| Data provided |
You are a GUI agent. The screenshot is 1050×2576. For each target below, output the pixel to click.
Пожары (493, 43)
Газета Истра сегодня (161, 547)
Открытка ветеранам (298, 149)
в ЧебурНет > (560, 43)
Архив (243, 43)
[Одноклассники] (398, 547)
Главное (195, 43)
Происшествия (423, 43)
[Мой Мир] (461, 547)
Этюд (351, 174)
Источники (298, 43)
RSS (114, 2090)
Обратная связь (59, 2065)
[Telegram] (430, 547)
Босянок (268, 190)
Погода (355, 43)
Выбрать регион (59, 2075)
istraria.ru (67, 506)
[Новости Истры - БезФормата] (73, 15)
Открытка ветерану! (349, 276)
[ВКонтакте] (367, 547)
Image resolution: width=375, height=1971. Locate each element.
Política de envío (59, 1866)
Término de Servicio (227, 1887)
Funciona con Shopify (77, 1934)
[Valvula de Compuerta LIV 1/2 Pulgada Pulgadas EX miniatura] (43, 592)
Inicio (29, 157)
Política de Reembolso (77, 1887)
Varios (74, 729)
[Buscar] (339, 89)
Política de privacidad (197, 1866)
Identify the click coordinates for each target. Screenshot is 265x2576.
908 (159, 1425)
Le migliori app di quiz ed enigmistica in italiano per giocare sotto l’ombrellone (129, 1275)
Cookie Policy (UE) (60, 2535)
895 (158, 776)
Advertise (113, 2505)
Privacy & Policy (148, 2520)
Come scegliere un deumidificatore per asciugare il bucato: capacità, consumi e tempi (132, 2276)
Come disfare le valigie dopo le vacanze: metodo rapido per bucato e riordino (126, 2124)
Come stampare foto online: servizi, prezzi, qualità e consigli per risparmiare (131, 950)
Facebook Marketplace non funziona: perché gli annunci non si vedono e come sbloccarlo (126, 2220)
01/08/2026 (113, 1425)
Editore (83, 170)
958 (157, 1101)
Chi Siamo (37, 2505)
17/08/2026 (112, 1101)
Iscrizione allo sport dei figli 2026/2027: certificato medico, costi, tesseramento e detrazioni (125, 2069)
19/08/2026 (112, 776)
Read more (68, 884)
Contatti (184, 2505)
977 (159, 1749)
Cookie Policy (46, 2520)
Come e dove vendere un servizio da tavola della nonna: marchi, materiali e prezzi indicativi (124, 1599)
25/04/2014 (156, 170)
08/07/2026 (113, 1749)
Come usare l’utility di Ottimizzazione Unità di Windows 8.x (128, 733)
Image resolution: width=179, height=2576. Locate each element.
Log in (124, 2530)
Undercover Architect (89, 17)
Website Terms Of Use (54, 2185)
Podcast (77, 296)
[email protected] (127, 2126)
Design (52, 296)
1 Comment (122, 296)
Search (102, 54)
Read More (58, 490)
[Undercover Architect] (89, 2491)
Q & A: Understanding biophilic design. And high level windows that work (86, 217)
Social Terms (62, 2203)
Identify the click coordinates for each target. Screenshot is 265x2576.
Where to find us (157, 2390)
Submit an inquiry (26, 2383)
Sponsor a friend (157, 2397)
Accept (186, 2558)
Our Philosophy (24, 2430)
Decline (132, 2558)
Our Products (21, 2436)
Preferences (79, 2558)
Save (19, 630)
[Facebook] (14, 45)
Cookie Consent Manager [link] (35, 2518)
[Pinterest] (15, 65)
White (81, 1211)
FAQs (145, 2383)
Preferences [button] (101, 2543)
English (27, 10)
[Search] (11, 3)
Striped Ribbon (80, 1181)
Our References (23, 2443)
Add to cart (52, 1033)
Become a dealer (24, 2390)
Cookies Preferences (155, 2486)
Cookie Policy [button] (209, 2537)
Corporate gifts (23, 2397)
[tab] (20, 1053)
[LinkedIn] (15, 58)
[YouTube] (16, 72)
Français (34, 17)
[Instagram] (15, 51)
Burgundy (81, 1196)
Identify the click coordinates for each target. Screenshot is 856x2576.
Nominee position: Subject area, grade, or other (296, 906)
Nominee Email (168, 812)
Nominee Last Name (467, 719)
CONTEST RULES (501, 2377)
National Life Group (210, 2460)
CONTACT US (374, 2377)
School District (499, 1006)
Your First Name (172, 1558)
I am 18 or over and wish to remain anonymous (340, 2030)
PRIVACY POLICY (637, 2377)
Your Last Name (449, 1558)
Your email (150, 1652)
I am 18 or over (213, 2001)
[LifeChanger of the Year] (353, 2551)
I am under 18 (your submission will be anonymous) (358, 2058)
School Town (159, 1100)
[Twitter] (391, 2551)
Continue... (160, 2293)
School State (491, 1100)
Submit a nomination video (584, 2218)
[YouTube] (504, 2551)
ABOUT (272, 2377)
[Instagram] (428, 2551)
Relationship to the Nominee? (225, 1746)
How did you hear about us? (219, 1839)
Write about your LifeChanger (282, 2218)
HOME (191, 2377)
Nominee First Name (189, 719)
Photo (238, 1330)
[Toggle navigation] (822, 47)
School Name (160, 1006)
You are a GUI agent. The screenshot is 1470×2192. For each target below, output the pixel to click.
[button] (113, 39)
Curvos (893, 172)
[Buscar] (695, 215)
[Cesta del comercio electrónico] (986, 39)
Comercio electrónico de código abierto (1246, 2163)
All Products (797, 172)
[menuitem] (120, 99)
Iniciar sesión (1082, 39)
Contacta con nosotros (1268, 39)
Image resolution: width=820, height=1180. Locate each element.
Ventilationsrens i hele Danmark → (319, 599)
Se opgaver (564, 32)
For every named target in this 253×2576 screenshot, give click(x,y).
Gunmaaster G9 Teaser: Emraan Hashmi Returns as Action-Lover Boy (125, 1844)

| What this task involves |
Please write out, exactly as they appear above, only the lines in the stretch from the line with "Preferences [button] (101, 2543)" through the line with "Nominee position: Subject".

| Output for this exercise |
Preferences [button] (101, 2543)
English (27, 10)
[Search] (11, 3)
Striped Ribbon (80, 1181)
Our References (23, 2443)
Add to cart (52, 1033)
Become a dealer (24, 2390)
Cookies Preferences (155, 2486)
Cookie Policy [button] (209, 2537)
Corporate gifts (23, 2397)
[tab] (20, 1053)
[LinkedIn] (15, 58)
[YouTube] (16, 72)
Français (34, 17)
[Instagram] (15, 51)
Burgundy (81, 1196)
Identify the click coordinates for each target. Screenshot is 856x2576.
Nominee position: Subject area, grade, or other (296, 906)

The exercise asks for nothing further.